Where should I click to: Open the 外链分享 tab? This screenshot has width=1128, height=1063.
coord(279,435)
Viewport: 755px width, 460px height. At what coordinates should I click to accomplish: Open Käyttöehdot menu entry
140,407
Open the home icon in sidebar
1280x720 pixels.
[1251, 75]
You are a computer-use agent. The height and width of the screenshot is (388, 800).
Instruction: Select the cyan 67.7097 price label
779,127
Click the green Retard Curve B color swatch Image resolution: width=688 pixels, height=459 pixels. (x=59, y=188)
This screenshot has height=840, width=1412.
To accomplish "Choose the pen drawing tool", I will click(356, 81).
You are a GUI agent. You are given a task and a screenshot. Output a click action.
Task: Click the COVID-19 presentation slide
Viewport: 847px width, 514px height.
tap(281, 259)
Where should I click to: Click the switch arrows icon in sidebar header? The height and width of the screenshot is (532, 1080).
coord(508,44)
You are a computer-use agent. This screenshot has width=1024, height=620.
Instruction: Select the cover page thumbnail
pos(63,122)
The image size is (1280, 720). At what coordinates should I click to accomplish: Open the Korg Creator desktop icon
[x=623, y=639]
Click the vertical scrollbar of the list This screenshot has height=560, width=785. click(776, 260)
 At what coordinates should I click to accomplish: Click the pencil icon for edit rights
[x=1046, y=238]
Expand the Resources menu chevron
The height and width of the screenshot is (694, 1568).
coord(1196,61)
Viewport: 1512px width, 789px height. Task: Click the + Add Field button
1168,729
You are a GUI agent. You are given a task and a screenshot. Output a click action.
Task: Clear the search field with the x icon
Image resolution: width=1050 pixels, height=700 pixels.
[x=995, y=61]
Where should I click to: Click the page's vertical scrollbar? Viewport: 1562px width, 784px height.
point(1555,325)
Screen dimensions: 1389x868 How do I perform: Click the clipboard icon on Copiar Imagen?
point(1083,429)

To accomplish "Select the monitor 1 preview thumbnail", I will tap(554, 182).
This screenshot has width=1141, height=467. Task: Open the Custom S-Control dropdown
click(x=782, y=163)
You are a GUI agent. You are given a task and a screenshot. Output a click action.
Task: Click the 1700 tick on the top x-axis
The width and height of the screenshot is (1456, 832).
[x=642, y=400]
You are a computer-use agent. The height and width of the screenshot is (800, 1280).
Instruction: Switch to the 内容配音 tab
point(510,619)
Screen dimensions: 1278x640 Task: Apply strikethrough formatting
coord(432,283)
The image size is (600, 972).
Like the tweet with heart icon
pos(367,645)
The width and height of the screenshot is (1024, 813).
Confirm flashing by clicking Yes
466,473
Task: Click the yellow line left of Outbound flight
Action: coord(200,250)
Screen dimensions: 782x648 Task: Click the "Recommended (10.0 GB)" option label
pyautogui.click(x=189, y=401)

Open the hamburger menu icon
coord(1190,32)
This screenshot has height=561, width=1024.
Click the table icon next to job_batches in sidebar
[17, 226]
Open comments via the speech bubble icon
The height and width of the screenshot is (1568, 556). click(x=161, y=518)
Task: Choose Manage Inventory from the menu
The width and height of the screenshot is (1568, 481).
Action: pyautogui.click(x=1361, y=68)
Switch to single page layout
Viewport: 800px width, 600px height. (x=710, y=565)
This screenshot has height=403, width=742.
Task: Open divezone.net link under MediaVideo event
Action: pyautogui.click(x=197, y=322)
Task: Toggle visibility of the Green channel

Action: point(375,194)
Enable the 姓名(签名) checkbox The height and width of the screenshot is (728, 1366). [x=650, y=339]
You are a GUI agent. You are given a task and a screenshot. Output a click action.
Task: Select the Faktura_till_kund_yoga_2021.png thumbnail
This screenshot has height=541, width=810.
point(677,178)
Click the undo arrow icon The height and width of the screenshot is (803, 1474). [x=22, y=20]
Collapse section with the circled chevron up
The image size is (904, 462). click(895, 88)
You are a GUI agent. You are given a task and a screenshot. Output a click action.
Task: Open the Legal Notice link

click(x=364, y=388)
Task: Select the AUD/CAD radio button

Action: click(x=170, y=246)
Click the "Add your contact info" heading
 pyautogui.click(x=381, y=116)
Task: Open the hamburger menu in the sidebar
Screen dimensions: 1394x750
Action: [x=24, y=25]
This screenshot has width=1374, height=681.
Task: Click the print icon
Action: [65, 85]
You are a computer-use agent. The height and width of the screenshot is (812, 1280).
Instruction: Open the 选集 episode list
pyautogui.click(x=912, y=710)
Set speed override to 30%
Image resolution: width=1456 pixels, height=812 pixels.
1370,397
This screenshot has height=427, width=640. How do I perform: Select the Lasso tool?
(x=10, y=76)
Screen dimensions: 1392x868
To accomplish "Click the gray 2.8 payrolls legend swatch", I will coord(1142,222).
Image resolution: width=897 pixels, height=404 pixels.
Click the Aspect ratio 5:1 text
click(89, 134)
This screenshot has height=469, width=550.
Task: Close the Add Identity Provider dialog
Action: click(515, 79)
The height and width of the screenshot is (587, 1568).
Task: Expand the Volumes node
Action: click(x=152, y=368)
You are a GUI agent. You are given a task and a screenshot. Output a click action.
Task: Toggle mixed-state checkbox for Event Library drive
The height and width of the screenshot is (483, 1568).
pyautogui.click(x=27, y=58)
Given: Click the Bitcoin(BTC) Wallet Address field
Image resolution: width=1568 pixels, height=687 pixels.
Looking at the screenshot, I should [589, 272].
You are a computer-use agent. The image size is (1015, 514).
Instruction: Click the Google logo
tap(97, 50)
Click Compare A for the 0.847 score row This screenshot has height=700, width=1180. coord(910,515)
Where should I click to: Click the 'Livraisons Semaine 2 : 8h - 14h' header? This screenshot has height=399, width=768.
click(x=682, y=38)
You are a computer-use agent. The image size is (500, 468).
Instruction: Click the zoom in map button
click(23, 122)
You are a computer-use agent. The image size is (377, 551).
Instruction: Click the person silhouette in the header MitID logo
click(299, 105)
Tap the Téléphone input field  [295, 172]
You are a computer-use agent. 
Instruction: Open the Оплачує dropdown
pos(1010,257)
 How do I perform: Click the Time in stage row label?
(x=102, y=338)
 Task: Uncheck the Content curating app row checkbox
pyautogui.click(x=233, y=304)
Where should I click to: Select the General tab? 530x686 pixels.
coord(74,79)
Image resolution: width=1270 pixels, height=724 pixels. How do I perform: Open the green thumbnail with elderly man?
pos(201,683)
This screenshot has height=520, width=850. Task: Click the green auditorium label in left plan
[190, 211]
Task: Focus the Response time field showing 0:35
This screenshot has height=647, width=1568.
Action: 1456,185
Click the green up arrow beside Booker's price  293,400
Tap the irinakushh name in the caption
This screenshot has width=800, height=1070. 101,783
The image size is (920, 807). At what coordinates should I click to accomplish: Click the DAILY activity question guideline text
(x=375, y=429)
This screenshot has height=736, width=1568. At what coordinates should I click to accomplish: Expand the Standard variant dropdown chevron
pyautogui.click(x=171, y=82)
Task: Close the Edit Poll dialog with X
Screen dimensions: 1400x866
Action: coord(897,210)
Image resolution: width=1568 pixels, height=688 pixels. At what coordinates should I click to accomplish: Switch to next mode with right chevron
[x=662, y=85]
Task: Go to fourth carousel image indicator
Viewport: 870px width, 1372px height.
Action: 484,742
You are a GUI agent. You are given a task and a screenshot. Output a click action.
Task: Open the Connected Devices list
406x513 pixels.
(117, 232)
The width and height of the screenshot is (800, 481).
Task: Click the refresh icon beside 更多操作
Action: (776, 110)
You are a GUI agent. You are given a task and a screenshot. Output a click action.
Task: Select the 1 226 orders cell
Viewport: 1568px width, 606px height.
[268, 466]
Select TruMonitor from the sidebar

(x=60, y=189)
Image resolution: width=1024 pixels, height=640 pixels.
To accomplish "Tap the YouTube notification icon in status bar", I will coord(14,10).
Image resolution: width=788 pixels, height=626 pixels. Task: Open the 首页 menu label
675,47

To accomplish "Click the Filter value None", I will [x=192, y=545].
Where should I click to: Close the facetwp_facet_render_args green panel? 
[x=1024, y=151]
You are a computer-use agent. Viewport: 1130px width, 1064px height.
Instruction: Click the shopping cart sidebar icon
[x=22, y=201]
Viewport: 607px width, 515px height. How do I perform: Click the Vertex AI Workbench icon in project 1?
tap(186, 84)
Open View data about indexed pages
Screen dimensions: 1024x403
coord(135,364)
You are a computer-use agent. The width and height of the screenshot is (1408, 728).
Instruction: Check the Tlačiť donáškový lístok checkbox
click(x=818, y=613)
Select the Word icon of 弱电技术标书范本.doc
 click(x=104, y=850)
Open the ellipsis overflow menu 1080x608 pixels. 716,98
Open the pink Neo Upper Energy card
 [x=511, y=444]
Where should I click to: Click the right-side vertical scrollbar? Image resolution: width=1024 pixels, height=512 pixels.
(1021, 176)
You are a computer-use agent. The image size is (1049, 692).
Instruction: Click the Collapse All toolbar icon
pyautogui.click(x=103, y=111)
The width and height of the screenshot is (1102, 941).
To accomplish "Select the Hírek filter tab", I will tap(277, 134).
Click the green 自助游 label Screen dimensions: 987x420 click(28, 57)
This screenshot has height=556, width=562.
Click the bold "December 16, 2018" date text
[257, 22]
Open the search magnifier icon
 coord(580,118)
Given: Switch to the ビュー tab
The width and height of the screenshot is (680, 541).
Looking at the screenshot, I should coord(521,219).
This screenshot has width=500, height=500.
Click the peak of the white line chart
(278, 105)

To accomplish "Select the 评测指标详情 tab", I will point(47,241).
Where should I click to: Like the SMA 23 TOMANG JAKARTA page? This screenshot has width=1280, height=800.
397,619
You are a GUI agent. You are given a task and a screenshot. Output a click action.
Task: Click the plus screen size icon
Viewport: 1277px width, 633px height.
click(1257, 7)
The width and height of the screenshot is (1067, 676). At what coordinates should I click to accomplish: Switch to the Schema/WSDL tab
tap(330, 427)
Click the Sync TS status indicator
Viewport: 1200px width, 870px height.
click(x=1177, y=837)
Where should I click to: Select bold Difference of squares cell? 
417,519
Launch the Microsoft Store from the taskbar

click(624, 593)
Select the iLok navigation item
○ ○ ○ ○
What number of lines in the listing above hold the string "computer"? Give that number and nothing else.

### Result for this task
11